I know failing isn’t the worst thing and that it’s completely necessary for success. I know that without failure you can’t learn from the experience and grow. But I also know that if I fail in one thing, or seemingly fail, or I criticize myself to pieces over it, my heart breaks a little.
Then I don’t even know where to begin with it all. I know that if I take the teaching route I’ll need to go back to school which isn’t horrible either. I love school. I just hate the burden of debt afterward. Then what if I go back to school for the teaching degree, change my mind again and then end up with all that debt and no degree to go along with it?
These are the things I think about. I look at every situation from every single angle and overanalyze it to pieces until I just can’t think about it anymore.
I thought I was alone in this and thankfully I’m not. That test did a lot to help in the process of figuring out why I do the things I do. Why I can be SO excited about a project, my book for instance, work on it for hours at a time, but once I get up I can’t bring myself to go back to it. My studio is packed full of projects that I’ve started, gotten half way thru and put away.
Maybe out of fear that I’ll mess it up after working so hard on it for so long.
Maybe it’s because I simply lost interest.
Maybe it’s even because I had a lot of different ideas going on in my mind that day and another one got the better of me while I was in the middle of another.
Can you see why I become so frustrated with myself? I can’t even type this blog post without going back and changing words to make them fit better, or because I’m doubting the word that I had used won’t get my point across the right way.
I’ve always described myself as a “procrastinating perfectionist”…it’s scary how true that really is. At least there’s a more professional term for it, a personality type for it and that 4% of people I have it in common with.
I’m glad that I’m not alone in this. That it’s just my personality type. In the meantime I’ve decided I’m going to stop obsessing over the career thing. I have a solid job for now and worrying about being 28 and not having a direct path for a career isn’t the worst thing in the world.
I have my amazing family. I have some wonderful friends. I have a good home. I have a silly dog. I have a job that’s fun to work at and it keeps me social and a little less awkward.
(Well…that whole socially awkward thing, thankfully, is also part of being an INFP, so I’ll just let it go.)
So today…now that I’ve addressed the reasons behind why I am the way I am, I’m going to enjoy my blessings around me. We’re all happy, healthy and taking care of each other in an old school, family style way.
That’s what really counts.
Maybe I’ll figure out the career thing.
Maybe it’ll just come to me.
Maybe I’ll find one where I could have the time, money and energy to be able to work on all the other paths I’ve started wandering down.

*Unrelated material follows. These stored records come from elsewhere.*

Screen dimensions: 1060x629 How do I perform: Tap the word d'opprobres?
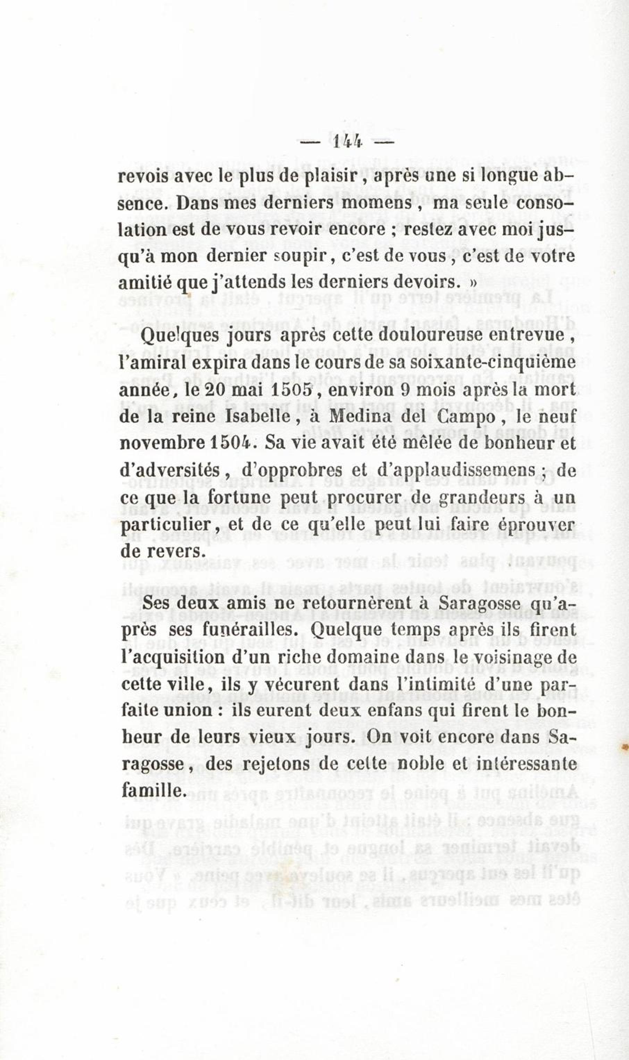point(292,470)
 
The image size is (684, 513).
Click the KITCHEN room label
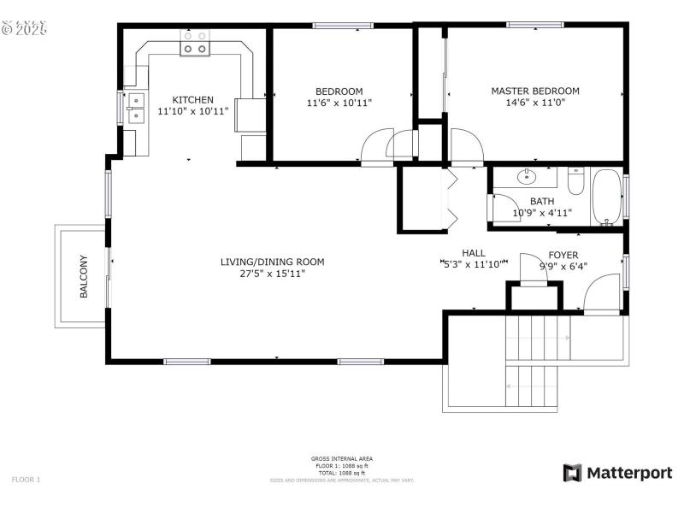coord(192,99)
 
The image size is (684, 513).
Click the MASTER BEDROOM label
coord(534,91)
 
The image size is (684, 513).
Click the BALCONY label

Maybe I will go back to school to become an art teacher and maybe it’ll work out fantastically because I’ll have the same schedule as the kids, I’ll have nights and weekends off, school vacations, a steady income and time to do all sorts of other things like write and such.
Maybe that’s my avenue.
Maybe that’s been my avenue all along and I just didn’t realize it, notice, was too scared to fail or change my mind or didn’t know where to even begin with it.
In either case, I cannot change these things today, not right at this second, so I’m going to put them on paper, type them out into the world and see what comes of it. For now, I’m happy with where I am (even if I am still serving after eight years, but hey, at least I’m working and making a better life for us…) with the people I have around me and even with all the unfinished projects downstairs.